Momentos peculiares da atuação:
·
O contato que apesar de sem muito retorno,
devido as condições, que tive com a cozinheira de pele muito macia, que esperava
sua entrada na hemodiálise. Mesmo sem forças, seu cabelo e sua pele continuam
lindos, macios e hidratados. Como uma flor, tenho fé que essa água vai invadi-la
como um todo, e vai lhe retornar a vida.
·
Ao sair dando tchau sem a roupa de palhaço, por
um momento, passamos pelo quarto das Marias. A mesma Maria apática brilhou os
olhos a nos ver sem nada. Talvez a melhor roupa para ela fosse algo menos
chamativo. Sem a maquiagem e sem o nariz, na nossa forma normal, foi quando ela
nos chamou de lindos.
·
Na descida uma linda de outro andar, e de um
atuação longínqua nos reconheceu e ainda retomou uma antiga brincadeira com Caio,
que nem eu lembrava que tínhamos feito. Ela perguntou se eu ainda ia vender
ele, porque ela estava querendo um abajur.
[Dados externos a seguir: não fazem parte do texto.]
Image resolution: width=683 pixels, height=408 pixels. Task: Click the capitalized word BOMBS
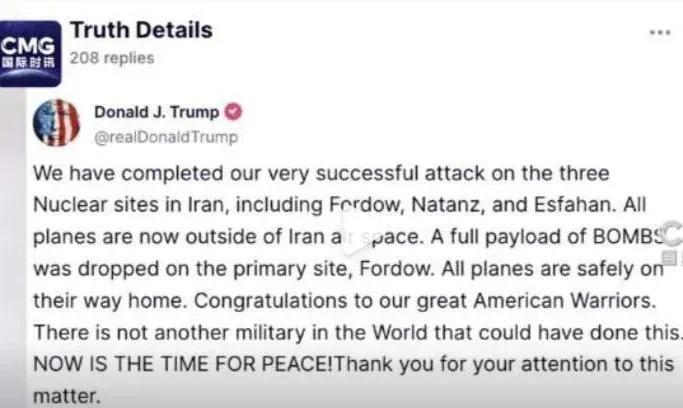(x=629, y=236)
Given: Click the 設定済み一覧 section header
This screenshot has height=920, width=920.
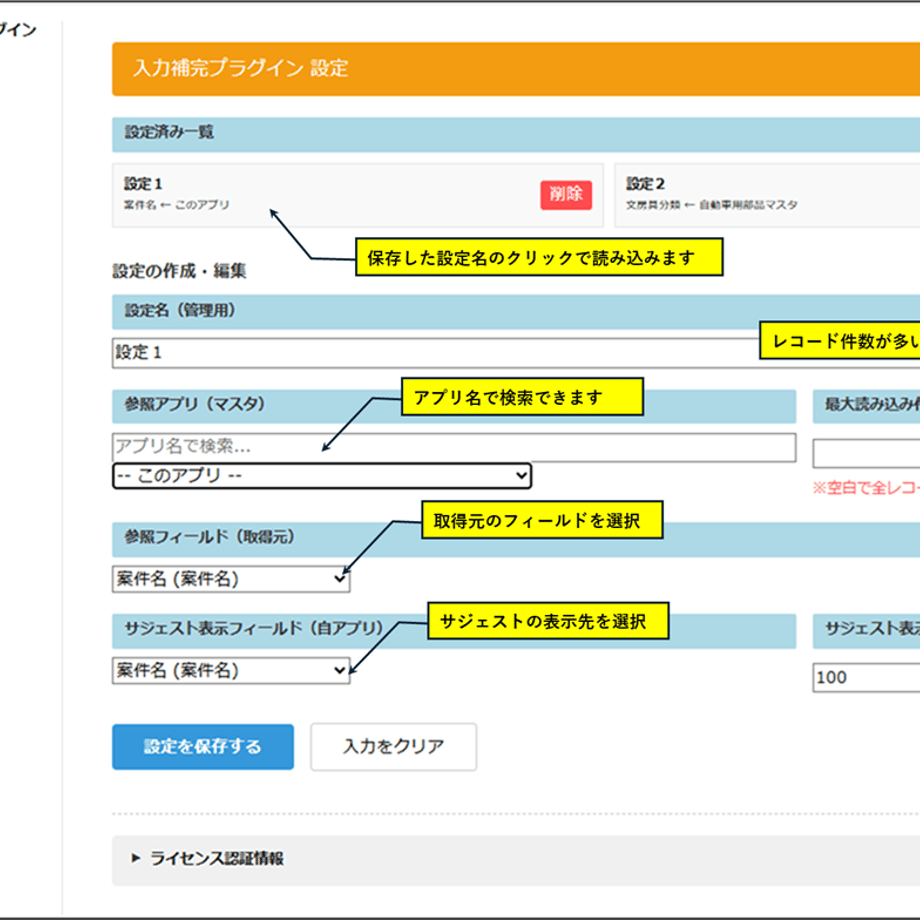Looking at the screenshot, I should [x=516, y=134].
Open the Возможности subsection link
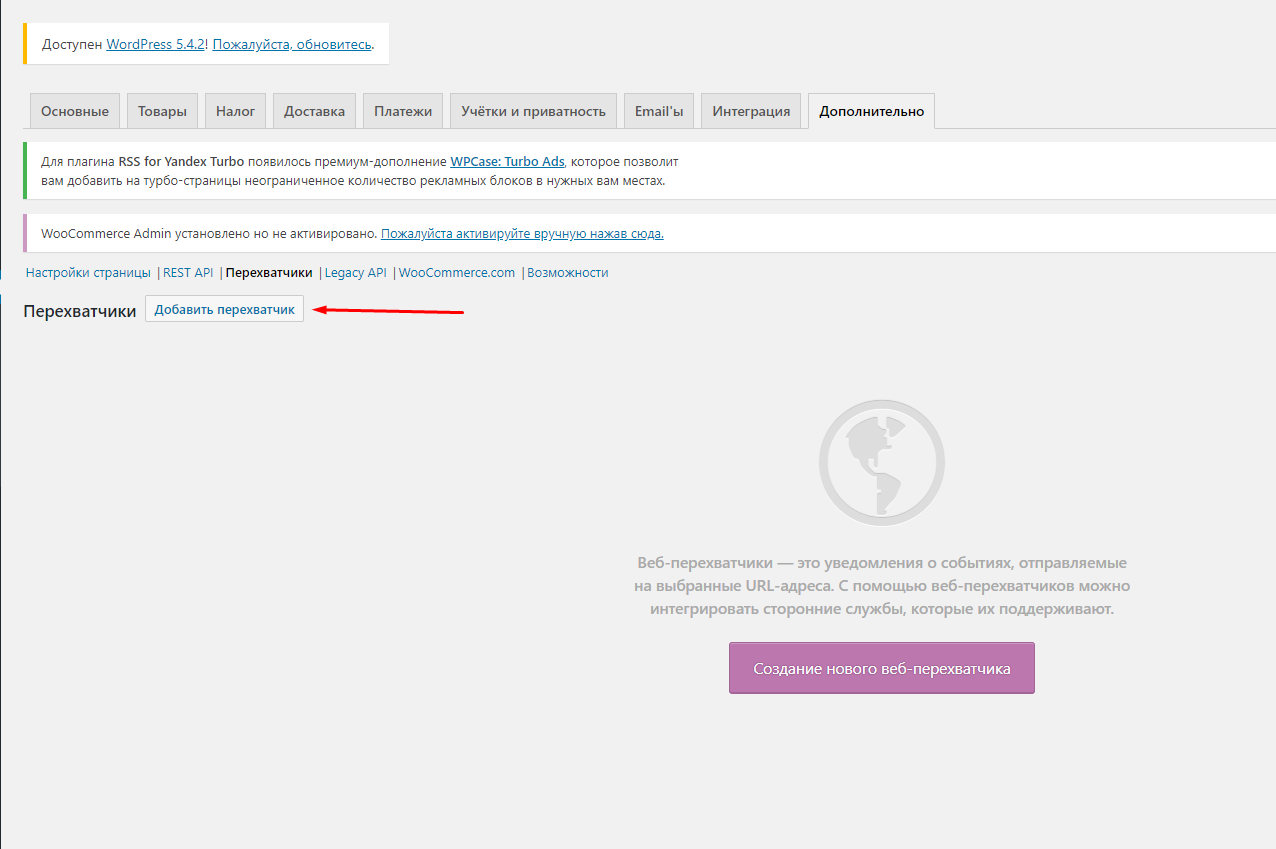1276x849 pixels. coord(567,273)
E eu boba com a lembrança disse: Deu
sorte, ele tá na promoção.
É estranho gostar tanto dessa
sensação de familiar, e ao mesmo tempo não querer que ela exista? Afinal, quanto
mais próxima o contato se torna, mais tempo aquelas pessoas estão lá. Parece
que mesmo sendo a amizade batendo, meu coração continua a apanhar.
Foto tirada depois da atuação com o autógrafo do seu Cícero. Mesmo que a água tire, depois do banho, ele ainda vai ficar um tempão marcado na nossa vida.